(Task input Opens)
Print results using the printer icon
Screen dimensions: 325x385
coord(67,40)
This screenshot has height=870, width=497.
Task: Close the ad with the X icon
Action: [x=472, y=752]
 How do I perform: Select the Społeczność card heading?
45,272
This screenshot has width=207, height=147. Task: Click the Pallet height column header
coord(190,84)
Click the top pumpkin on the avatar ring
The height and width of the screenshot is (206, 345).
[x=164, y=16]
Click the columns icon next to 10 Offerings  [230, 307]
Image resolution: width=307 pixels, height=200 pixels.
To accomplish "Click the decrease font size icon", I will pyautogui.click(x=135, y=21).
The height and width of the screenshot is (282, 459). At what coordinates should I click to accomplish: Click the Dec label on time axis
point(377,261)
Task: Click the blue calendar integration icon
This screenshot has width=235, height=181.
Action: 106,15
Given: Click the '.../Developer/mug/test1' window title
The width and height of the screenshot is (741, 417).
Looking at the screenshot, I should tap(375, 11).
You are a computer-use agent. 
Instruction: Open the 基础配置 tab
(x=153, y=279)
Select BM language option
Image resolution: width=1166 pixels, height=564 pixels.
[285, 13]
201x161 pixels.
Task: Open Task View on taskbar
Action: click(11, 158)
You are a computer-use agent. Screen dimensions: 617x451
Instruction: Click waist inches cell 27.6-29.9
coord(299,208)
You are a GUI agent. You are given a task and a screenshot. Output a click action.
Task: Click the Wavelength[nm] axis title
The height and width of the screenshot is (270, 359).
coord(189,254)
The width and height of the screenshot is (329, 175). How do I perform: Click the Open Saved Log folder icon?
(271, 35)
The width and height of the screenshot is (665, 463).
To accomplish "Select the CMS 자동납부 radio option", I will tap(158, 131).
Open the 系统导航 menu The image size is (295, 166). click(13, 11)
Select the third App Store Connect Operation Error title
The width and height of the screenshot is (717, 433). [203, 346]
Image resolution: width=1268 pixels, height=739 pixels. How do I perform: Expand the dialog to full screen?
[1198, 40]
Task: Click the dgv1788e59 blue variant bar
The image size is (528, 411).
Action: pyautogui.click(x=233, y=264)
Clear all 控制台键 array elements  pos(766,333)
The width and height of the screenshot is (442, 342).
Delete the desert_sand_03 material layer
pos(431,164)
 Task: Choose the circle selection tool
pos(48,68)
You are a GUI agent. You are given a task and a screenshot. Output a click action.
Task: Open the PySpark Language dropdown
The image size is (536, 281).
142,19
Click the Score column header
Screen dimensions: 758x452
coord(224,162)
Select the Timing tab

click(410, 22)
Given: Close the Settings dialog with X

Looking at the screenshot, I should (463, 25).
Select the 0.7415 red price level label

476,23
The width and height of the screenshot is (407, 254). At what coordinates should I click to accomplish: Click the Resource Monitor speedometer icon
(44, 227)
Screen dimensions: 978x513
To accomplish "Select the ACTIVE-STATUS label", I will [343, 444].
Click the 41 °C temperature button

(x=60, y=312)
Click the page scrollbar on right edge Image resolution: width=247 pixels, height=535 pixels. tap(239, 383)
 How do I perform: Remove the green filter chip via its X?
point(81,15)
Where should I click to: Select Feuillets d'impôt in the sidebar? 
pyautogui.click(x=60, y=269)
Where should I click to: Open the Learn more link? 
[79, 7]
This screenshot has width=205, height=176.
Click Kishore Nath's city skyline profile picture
(Task input Closes)
Give back the complete material, keeping every word exactly as written.

Print results using the printer icon
Screen dimensions: 325x385
coord(67,40)
This screenshot has height=870, width=497.
Task: Close the ad with the X icon
Action: [x=472, y=752]
 How do I perform: Select the Społeczność card heading?
45,272
This screenshot has width=207, height=147. Task: Click the Pallet height column header
coord(190,84)
Click the top pumpkin on the avatar ring
The height and width of the screenshot is (206, 345).
[x=164, y=16]
Click the columns icon next to 10 Offerings  [230, 307]
Image resolution: width=307 pixels, height=200 pixels.
To accomplish "Click the decrease font size icon", I will pyautogui.click(x=135, y=21).
The height and width of the screenshot is (282, 459). At what coordinates should I click to accomplish: Click the Dec label on time axis
point(377,261)
Task: Click the blue calendar integration icon
This screenshot has width=235, height=181.
Action: 106,15
Given: Click the '.../Developer/mug/test1' window title
The width and height of the screenshot is (741, 417).
Looking at the screenshot, I should tap(375, 11).
You are a computer-use agent. 
Instruction: Open the 基础配置 tab
(x=153, y=279)
Select BM language option
Image resolution: width=1166 pixels, height=564 pixels.
[285, 13]
201x161 pixels.
Task: Open Task View on taskbar
Action: click(11, 158)
You are a computer-use agent. Screen dimensions: 617x451
Instruction: Click waist inches cell 27.6-29.9
coord(299,208)
You are a GUI agent. You are given a task and a screenshot. Output a click action.
Task: Click the Wavelength[nm] axis title
The height and width of the screenshot is (270, 359).
coord(189,254)
The width and height of the screenshot is (329, 175). How do I perform: Click the Open Saved Log folder icon?
(271, 35)
The width and height of the screenshot is (665, 463).
To accomplish "Select the CMS 자동납부 radio option", I will tap(158, 131).
Open the 系统导航 menu The image size is (295, 166). click(13, 11)
Select the third App Store Connect Operation Error title
The width and height of the screenshot is (717, 433). [203, 346]
Image resolution: width=1268 pixels, height=739 pixels. How do I perform: Expand the dialog to full screen?
[1198, 40]
Task: Click the dgv1788e59 blue variant bar
The image size is (528, 411).
Action: pyautogui.click(x=233, y=264)
Clear all 控制台键 array elements  pos(766,333)
The width and height of the screenshot is (442, 342).
Delete the desert_sand_03 material layer
pos(431,164)
 Task: Choose the circle selection tool
pos(48,68)
You are a GUI agent. You are given a task and a screenshot. Output a click action.
Task: Open the PySpark Language dropdown
The image size is (536, 281).
142,19
Click the Score column header
Screen dimensions: 758x452
coord(224,162)
Select the Timing tab

click(410, 22)
Given: Close the Settings dialog with X

Looking at the screenshot, I should (463, 25).
Select the 0.7415 red price level label

476,23
The width and height of the screenshot is (407, 254). At what coordinates should I click to accomplish: Click the Resource Monitor speedometer icon
(44, 227)
Screen dimensions: 978x513
To accomplish "Select the ACTIVE-STATUS label", I will [343, 444].
Click the 41 °C temperature button

(x=60, y=312)
Click the page scrollbar on right edge Image resolution: width=247 pixels, height=535 pixels. tap(239, 383)
 How do I perform: Remove the green filter chip via its X?
point(81,15)
Where should I click to: Select Feuillets d'impôt in the sidebar? 
pyautogui.click(x=60, y=269)
Where should I click to: Open the Learn more link? 
[79, 7]
This screenshot has width=205, height=176.
Click Kishore Nath's city skyline profile picture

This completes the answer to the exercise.